A historical zombie movie for intellectuals, the film fixes an unwavering gaze on reanimated Nazi figures like Holocaust architect Heinrich Himmler (whose obsession with a mythic Germany Syberberg seems to share), Hitler's personal valet, and Hitler himself, toga-clad and rising from Richard Wagner's tomb, as they deliver endless monologues amidst a landscape of kitschy Third Reich paraphernalia and atmospheric dry ice fog. The film itself creeps like a mist, heavily influenced by a Wagnerian aesthetic of total immersion and seductive stasis whose registers of portentous yearning shift gradually from one motif to the next. Other monologues delivered by contemporary performers often teeter into tedious, sermonizing self-absorption and effete irony (as if to counterpoint the passionate conviction of Nazi orators), bringing out an anti-cinematic element that denies pleasure and resists rapture. The film comments on cinema itself through a series of rear projections of paintings, newsreel footage and other iconic imagery. Sets cluttered with stuffed animals and uniformed mannequins suggest the basement of a Neo-Nazi taxidermist, the detritus of the past splayed out haphazardly yet betraying a precision of design, and an overall funkiness that becomes perversely appealing.

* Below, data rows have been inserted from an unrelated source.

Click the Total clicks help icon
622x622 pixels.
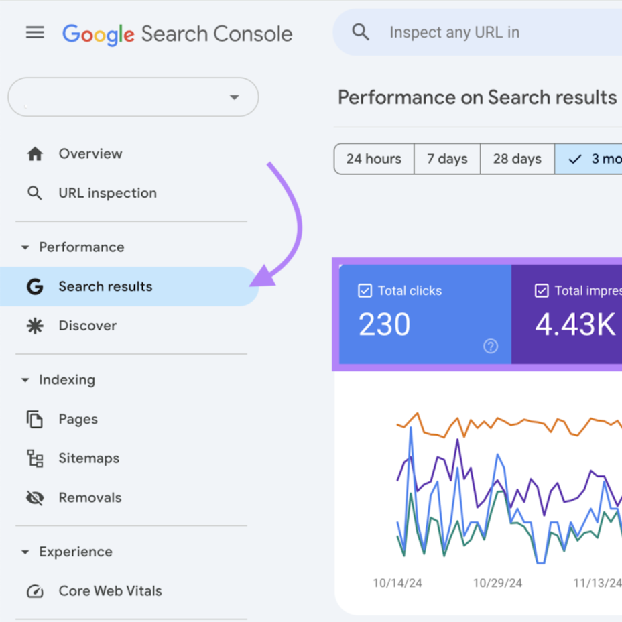coord(491,346)
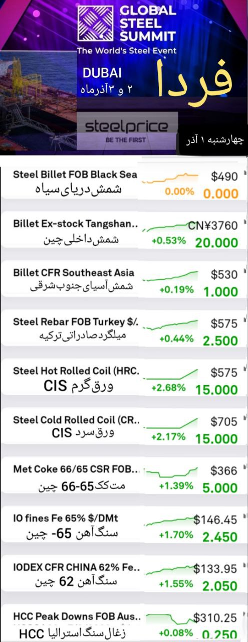Open the steelprice BE THE FIRST logo
248x642 pixels.
tap(127, 130)
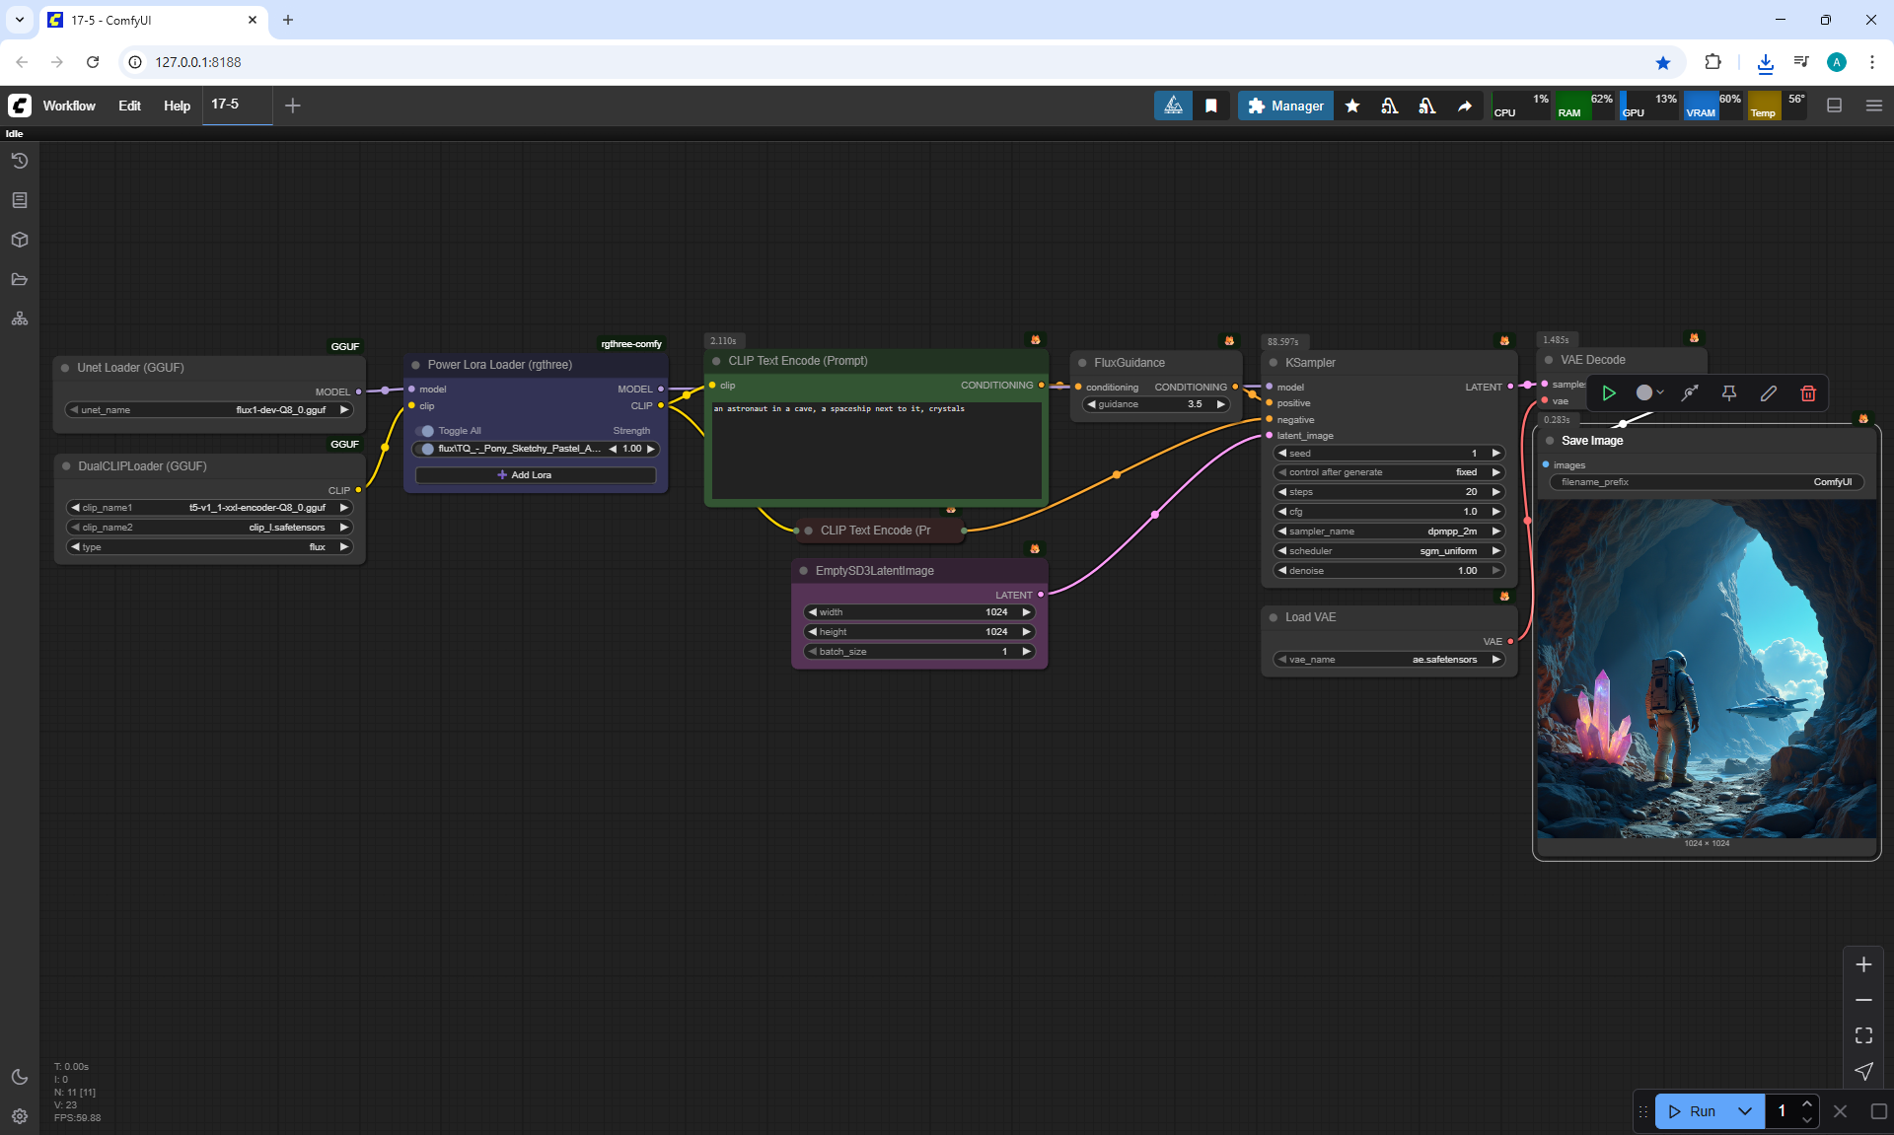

Also telling is the film's dual attributions of Nazism as both a precursor and an antidote to the 20th century American capitalism that, according to Syberberg, threatens the freedoms of the world. It's an argument often waged on the battleground of cinema, with Hitler posited as the greatest filmmaker of all time, and Syberberg actively deconstructing the "movie" that was the Third Reich, that massive production that was able, however temporarily, to break capitalist Hollywood's industrial and cultural stranglehold on world cinema. This thorough disenchantment with contemporary film culture is what has Syberberg reaching for his Nazi revolver, loading it with the ammunition of mythic enthrallment and redemptive cultural pride—and yet not quite willing to pull the trigger. It's a deeply ambivalent work, both longing to return to an eden of enthrallment to a German ideal while cautious of the consequences that such an impulse has already wrought on the world.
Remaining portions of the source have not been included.